(Records from a data collection)
--- start ---
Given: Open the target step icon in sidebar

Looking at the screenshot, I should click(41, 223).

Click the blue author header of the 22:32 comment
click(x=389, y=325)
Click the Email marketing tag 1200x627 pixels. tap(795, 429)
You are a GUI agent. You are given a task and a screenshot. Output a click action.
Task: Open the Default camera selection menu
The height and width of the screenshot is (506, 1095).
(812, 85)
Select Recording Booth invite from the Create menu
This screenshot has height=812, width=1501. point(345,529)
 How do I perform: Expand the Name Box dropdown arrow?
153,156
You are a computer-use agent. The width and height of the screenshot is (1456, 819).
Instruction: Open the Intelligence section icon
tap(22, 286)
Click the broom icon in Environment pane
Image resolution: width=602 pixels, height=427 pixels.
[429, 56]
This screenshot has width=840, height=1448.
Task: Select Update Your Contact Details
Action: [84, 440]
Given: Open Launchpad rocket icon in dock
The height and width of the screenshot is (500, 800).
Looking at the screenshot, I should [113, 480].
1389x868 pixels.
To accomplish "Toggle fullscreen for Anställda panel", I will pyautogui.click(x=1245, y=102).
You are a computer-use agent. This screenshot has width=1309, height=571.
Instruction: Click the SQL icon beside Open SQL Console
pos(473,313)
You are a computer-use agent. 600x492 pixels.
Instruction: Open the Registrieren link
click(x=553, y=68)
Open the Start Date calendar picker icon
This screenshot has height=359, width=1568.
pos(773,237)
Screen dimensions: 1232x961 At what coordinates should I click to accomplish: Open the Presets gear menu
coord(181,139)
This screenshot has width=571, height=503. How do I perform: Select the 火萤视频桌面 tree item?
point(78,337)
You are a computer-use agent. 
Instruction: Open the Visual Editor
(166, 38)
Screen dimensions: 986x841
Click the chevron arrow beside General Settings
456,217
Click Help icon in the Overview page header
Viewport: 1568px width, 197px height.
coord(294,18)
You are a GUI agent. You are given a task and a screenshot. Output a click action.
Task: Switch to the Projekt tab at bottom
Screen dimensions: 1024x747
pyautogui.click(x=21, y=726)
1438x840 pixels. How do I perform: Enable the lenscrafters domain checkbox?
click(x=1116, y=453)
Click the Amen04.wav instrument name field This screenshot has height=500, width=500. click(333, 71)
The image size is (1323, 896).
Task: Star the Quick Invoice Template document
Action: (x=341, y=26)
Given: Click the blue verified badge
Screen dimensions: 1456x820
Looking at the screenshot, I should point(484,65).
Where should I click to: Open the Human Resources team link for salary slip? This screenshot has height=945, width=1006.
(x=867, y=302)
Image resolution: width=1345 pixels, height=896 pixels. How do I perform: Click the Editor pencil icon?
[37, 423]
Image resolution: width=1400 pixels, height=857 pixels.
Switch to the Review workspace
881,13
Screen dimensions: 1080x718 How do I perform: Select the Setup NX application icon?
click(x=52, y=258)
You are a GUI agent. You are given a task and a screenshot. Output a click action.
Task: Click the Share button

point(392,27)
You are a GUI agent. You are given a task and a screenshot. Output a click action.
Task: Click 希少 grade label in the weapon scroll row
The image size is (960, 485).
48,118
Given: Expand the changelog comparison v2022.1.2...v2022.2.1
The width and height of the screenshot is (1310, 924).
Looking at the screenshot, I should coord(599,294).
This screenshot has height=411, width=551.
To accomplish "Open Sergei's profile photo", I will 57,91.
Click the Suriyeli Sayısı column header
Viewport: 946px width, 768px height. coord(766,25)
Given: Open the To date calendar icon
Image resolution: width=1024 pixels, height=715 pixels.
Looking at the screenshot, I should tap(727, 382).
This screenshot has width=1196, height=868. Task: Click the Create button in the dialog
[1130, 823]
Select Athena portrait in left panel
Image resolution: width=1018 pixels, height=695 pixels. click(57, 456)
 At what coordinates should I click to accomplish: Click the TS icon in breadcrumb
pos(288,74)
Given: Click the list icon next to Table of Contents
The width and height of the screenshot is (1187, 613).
--- end ---
PROBLEM TO WORK ON
Repeat the lines of the material above word for word, from the line with "This screenshot has height=411, width=551." to the line with "Looking at the screenshot, I should tap(727, 382).", including both of those lines.

RIGHT ANSWER
This screenshot has height=411, width=551.
To accomplish "Open Sergei's profile photo", I will 57,91.
Click the Suriyeli Sayısı column header
Viewport: 946px width, 768px height. coord(766,25)
Given: Open the To date calendar icon
Image resolution: width=1024 pixels, height=715 pixels.
Looking at the screenshot, I should tap(727, 382).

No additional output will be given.